図1は、本発明の実施形態に係るデータ符号化方法のフローチャートである。
図1に図示されるように、本方法は下記するステップを含む。
【0037】
ステップS102で、情報パケットビット系列に準巡回LDPC符号化が行われてLDPC符号語系列を取得し、そしてLDPC符号語系列に従って一次元有限長環状バッファのサイズが決定される。
【0038】
ステップS104で、複数の所定の冗長バージョン値から冗長バージョン値が選択され、そして選択した冗長バージョン値及び既定のパラメータに従って一次元有限長環状バッファにおける伝送されるべきビット系列を読み取るための開始位置が決定される。ここで、既定のパラメータは、リフティングサイズ、基本グラフ行列の全列数、基本グラフ行列の全行数、基本グラフ行列のシステム列数、又は情報パケットビット系列の長さの少なくとも一つを含む。
【0039】
ステップS106で、開始位置から特定の長さのデータビットが順次読み取られて伝送されるべきビット系列を形成し、そして伝送されるべきビット系列が送信される。

- - - -

## 作業内容
[A] 提示文のうち、「図1は、本発明の実施形態に係るデータ符号化方法のフローチャートである。」で始まり「長さの少なくとも一つを含む。」まで続く部分を、「一次元有限長環状バッファ」を「循環バッファ」に置き換えて書き直してください。
[B] 提示文の内容を二文で要約してください。
ここに並ぶ行は、提示文に関する作業には一切使いません。

- - - -

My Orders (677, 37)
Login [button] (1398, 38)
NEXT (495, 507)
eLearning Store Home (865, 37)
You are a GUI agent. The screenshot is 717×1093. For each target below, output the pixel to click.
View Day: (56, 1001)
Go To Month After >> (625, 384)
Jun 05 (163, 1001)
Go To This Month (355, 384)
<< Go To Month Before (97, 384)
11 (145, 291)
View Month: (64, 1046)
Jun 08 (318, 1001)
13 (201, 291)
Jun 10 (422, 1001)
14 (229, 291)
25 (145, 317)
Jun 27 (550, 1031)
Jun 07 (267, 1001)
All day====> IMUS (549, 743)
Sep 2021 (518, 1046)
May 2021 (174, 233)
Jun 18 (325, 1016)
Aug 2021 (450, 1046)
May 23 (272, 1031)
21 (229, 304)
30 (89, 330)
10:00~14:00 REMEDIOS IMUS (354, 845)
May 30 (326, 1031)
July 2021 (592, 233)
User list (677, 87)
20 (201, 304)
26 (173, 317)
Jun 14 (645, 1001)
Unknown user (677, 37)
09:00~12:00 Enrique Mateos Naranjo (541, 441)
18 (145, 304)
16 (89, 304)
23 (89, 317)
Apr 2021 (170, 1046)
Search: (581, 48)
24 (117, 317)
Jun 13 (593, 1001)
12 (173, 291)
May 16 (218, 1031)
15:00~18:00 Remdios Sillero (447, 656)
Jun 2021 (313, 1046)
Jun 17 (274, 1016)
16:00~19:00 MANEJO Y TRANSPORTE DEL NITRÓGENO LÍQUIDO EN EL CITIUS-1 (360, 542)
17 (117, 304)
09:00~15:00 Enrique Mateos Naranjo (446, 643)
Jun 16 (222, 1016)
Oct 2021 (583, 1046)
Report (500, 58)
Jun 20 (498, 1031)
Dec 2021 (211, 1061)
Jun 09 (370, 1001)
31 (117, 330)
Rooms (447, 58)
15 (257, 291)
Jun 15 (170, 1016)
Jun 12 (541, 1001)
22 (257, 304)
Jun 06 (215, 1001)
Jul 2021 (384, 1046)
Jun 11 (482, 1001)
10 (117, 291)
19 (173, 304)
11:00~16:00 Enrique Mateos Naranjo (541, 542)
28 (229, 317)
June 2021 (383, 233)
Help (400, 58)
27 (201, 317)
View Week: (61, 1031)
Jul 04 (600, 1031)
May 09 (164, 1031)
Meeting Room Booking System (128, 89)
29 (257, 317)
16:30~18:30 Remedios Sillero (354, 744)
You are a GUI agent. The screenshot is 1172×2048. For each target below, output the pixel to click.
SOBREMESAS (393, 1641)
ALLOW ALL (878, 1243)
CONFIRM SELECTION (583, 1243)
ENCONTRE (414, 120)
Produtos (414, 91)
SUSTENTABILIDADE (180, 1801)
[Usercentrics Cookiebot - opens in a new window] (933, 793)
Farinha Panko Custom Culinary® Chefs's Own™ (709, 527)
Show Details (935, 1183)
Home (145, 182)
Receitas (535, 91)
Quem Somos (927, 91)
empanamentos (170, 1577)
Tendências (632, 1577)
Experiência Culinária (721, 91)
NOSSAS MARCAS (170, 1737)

- - - -

## 回答一覧
[A]
図1は、本発明の実施形態に係るデータ符号化方法のフローチャートである。
図1に図示されるように、本方法は下記するステップを含む。
【0037】
ステップS102で、情報パケットビット系列に準巡回LDPC符号化が行われてLDPC符号語系列を取得し、そしてLDPC符号語系列に従って循環バッファのサイズが決定される。
【0038】
ステップS104で、複数の所定の冗長バージョン値から冗長バージョン値が選択され、そして選択した冗長バージョン値及び既定のパラメータに従って循環バッファにおける伝送されるべきビット系列を読み取るための開始位置が決定される。ここで、既定のパラメータは、リフティングサイズ、基本グラフ行列の全列数、基本グラフ行列の全行数、基本グラフ行列のシステム列数、又は情報パケットビット系列の長さの少なくとも一つを含む。

[B] 本発明の実施形態に係るデータ符号化方法では、情報パケットビット系列に準巡回LDPC符号化を行ってLDPC符号語系列を取得し、その系列に従って一次元有限長環状バッファのサイズを決定する。次に、複数の所定の冗長バージョン値から選んだ値と既定のパラメータに従ってバッファ内の読み取り開始位置を決定し、その位置から特定の長さのデータビットを順次読み取って伝送すべきビット系列を形成し、送信する。